## PASSAGE
This work addresses a key limitation in post-training large language models (LLMs) with reinforcement learning: the prevailing “history-as-state” paradigm restricts the discovery of capabilities not covered during pretraining. To overcome this, the study systematically introduces the explicit Markovian state mechanism from classical reinforcement learning into LLM post-training, replacing the full historical sequence with a compact, estimated state representation. This approach alleviates existing bottlenecks in exploration and reasoning. Theoretical analysis demonstrates that the proposed framework achieves lower sample complexity, while empirical results show significant improvements over standard post-training methods across multiple complex logical reasoning tasks, exhibiting enhanced generalization and a greater capacity for discovering novel strategies.

Reinforcement learning (RL) has become a standard paradigm for post-training and aligning Large Language Models (LLMs), yet recent evidence suggests it faces a persistent "capability ceiling": unlike classical RL systems that discover novel strategies, RL for LLMs often acts as a mere refiner of patterns already latent in pre-trained weights. In this work, we identify a fundamental structural bottleneck: while classical RL relies on compact, informative Markov states, current LLM post-training formulations are tethered to an ever-expanding history of actions. We revisit a classical principle long central to RL yet absent from LLM post-training: explicit Markov states. Theoretically, we provide rigorous guarantees demonstrating that leveraging estimated Markov states can significantly reduce sample complexity. Empirically, we show that introducing Markov states consistently breaks the performance boundaries of standard RL post-training across a suite of complex logic puzzles. Our findings suggest that moving beyond "history-as-state" modeling in favor of structured Markovian representations is essential for unlocking open-ended discovery and genuinely new reasoning capabilities in Generative AI.

## INSTRUCTIONS
a) Summarize the passage about reinforcement learning for large language models in two sentences.
b) According to the passage about reinforcement learning for large language models, what does the proposed approach use in place of the full historical sequence?
c) Print the section of the passage about reinforcement learning for large language models that opens with the words containing "This work addresses" and closes with "discovering novel strategies.".

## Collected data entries
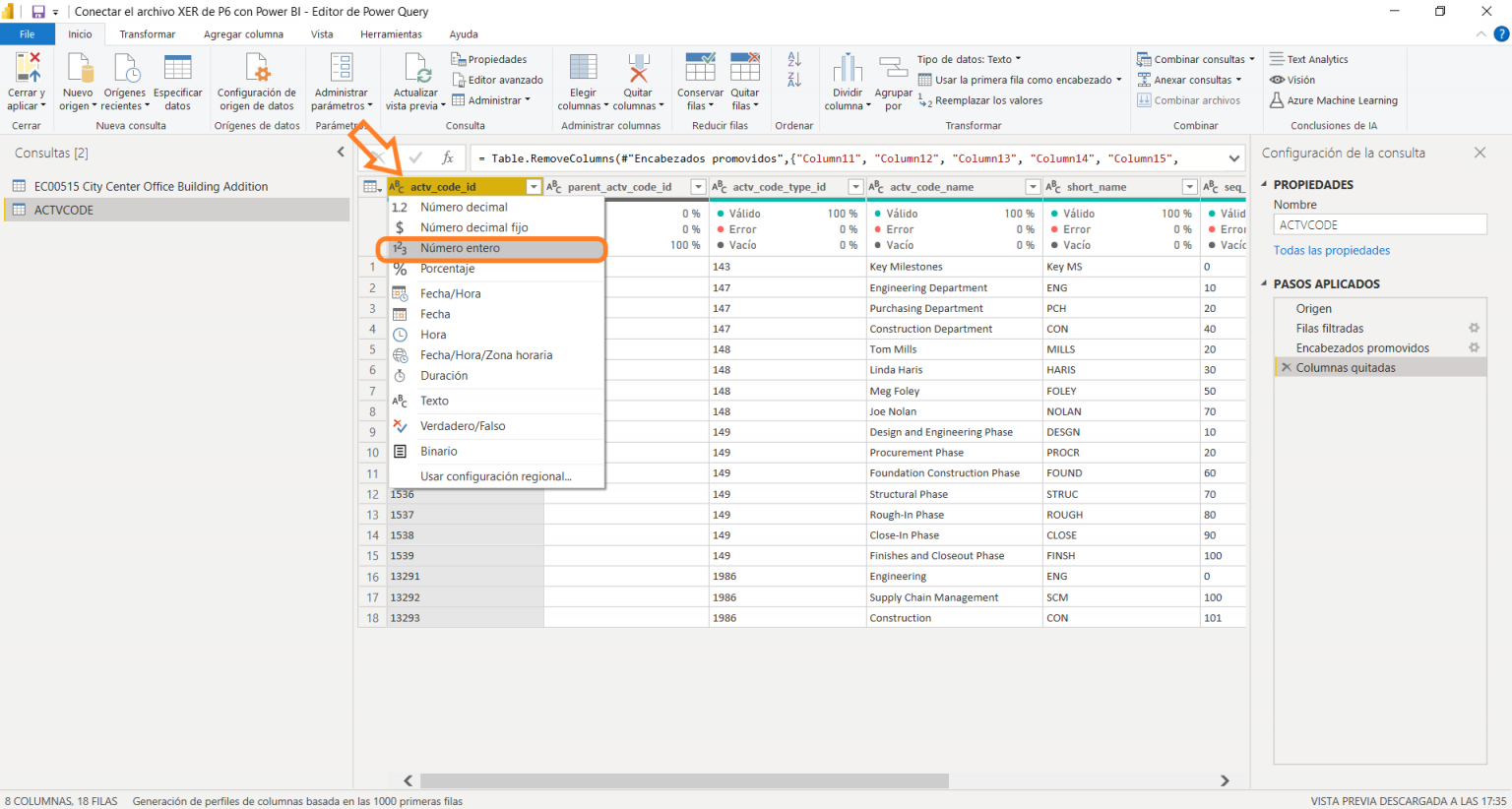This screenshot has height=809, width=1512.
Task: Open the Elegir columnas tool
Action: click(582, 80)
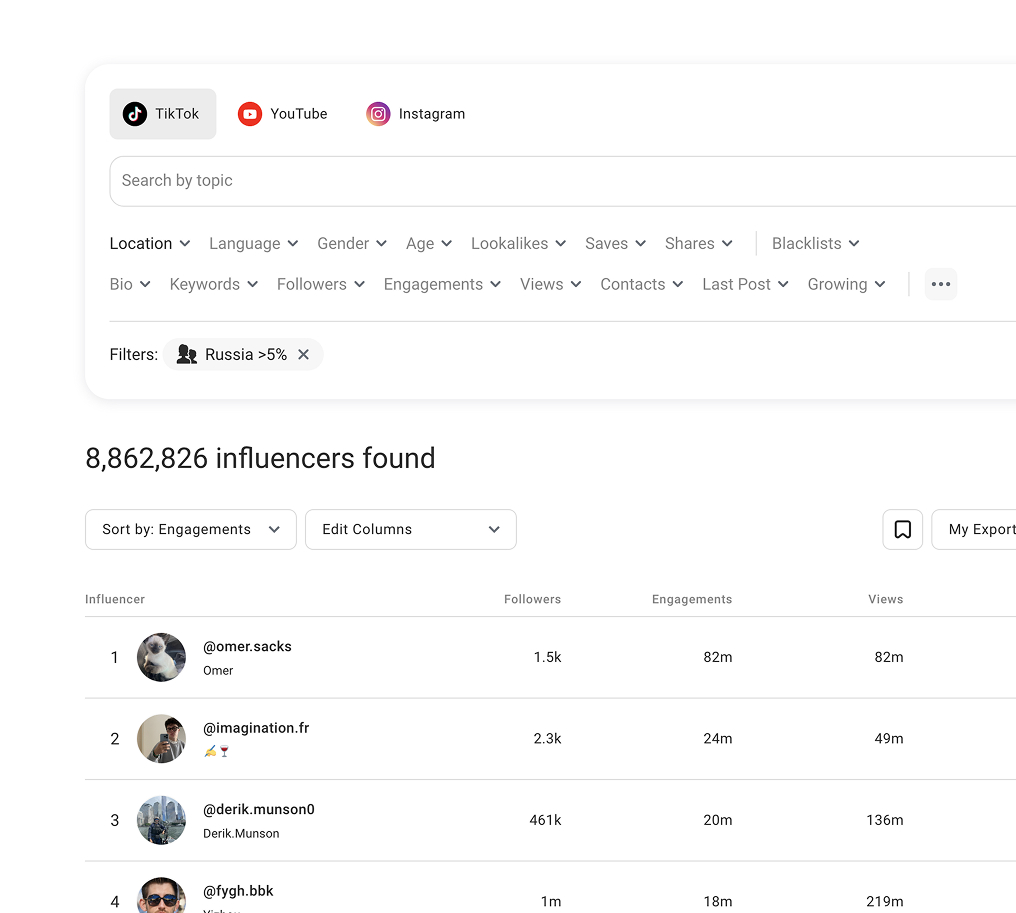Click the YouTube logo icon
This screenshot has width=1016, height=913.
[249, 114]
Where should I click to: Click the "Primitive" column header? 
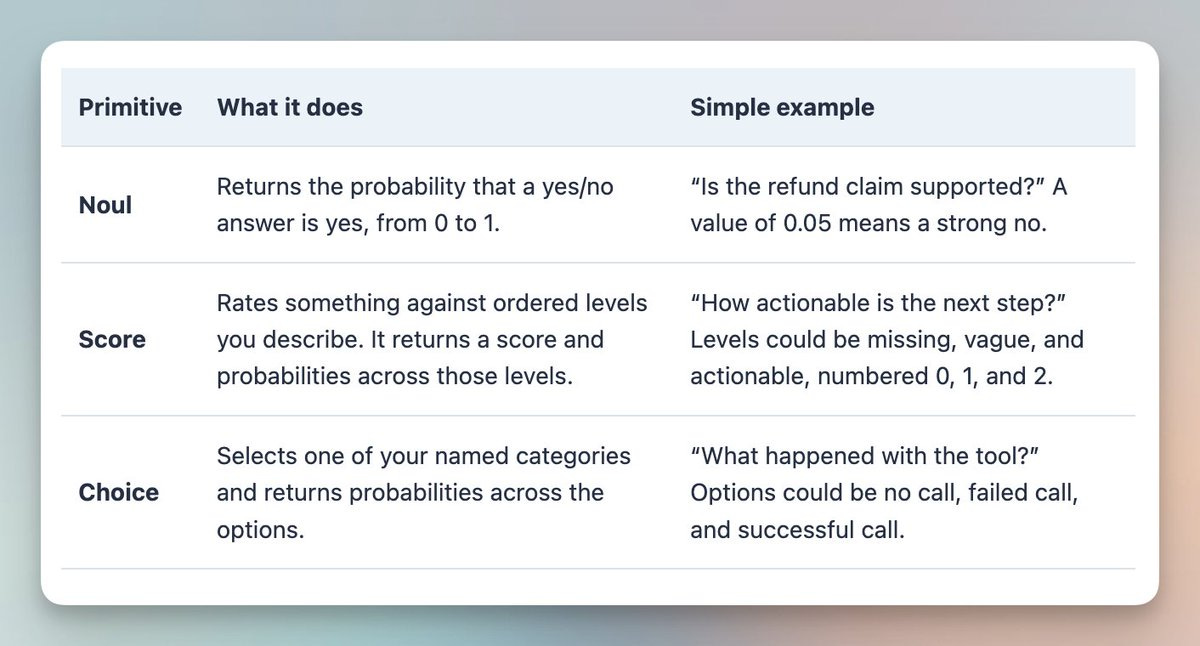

--

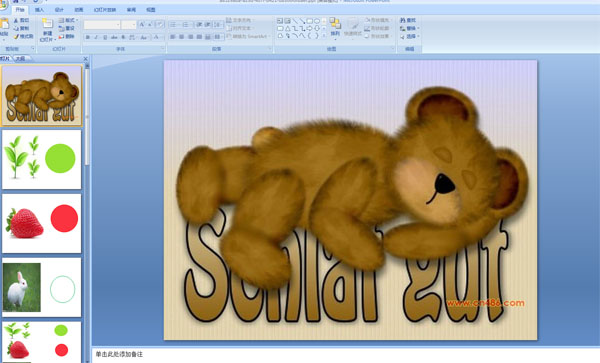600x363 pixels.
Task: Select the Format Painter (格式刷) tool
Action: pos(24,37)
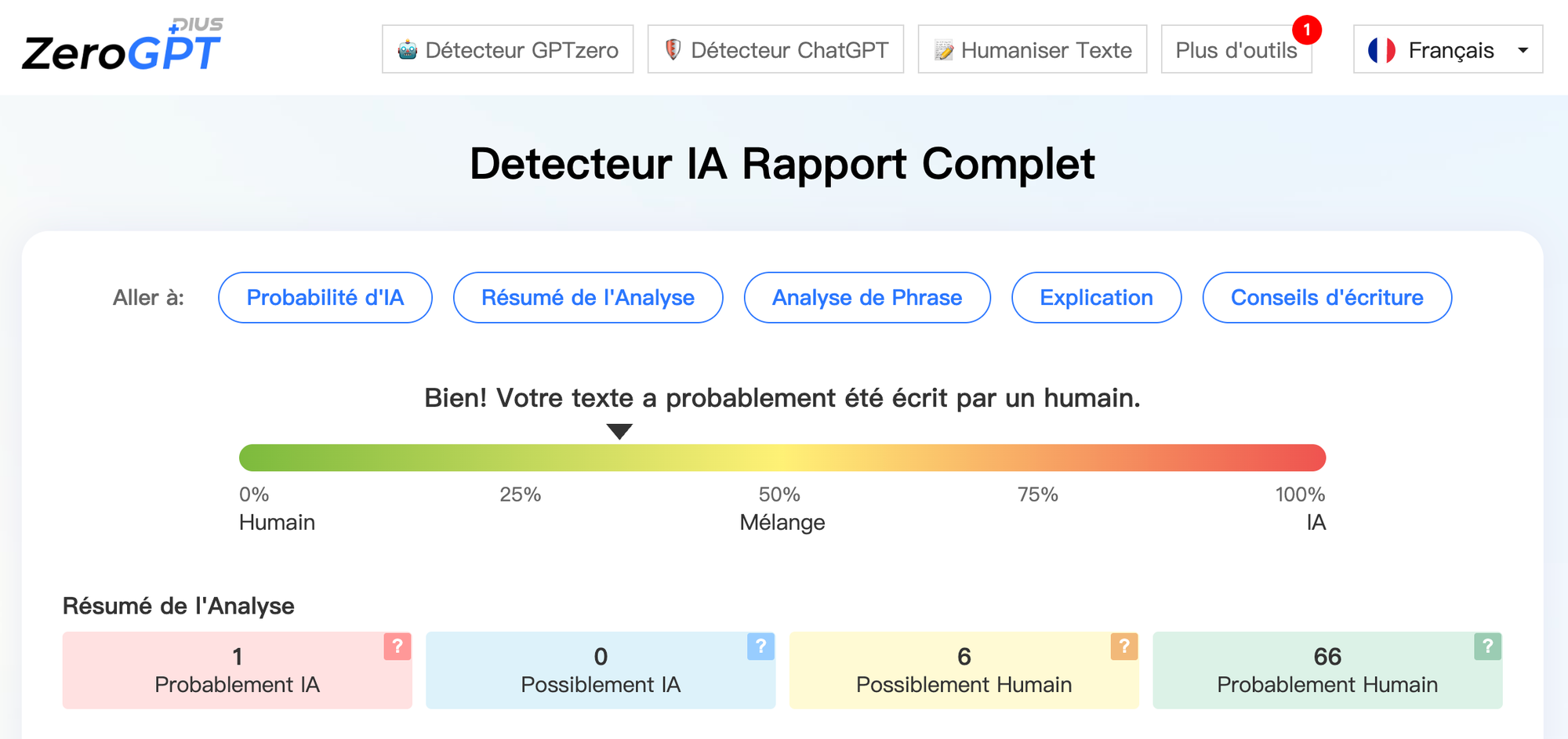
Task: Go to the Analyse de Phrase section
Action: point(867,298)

## TASK-BY-TASK OUTPUTS
a) Reinforcement learning post-training of large language models is limited by the "history-as-state" paradigm, which ties models to an ever-expanding history of actions and makes RL refine patterns already in pretrained weights rather than discover new ones. The work instead introduces explicit Markov states, compact estimated representations that replace the full history, and shows theoretically that they lower sample complexity and empirically that they outperform standard RL post-training on complex logic puzzles.

b) A compact, estimated state representation.

c)
This work addresses a key limitation in post-training large language models (LLMs) with reinforcement learning: the prevailing “history-as-state” paradigm restricts the discovery of capabilities not covered during pretraining. To overcome this, the study systematically introduces the explicit Markovian state mechanism from classical reinforcement learning into LLM post-training, replacing the full historical sequence with a compact, estimated state representation. This approach alleviates existing bottlenecks in exploration and reasoning. Theoretical analysis demonstrates that the proposed framework achieves lower sample complexity, while empirical results show significant improvements over standard post-training methods across multiple complex logical reasoning tasks, exhibiting enhanced generalization and a greater capacity for discovering novel strategies.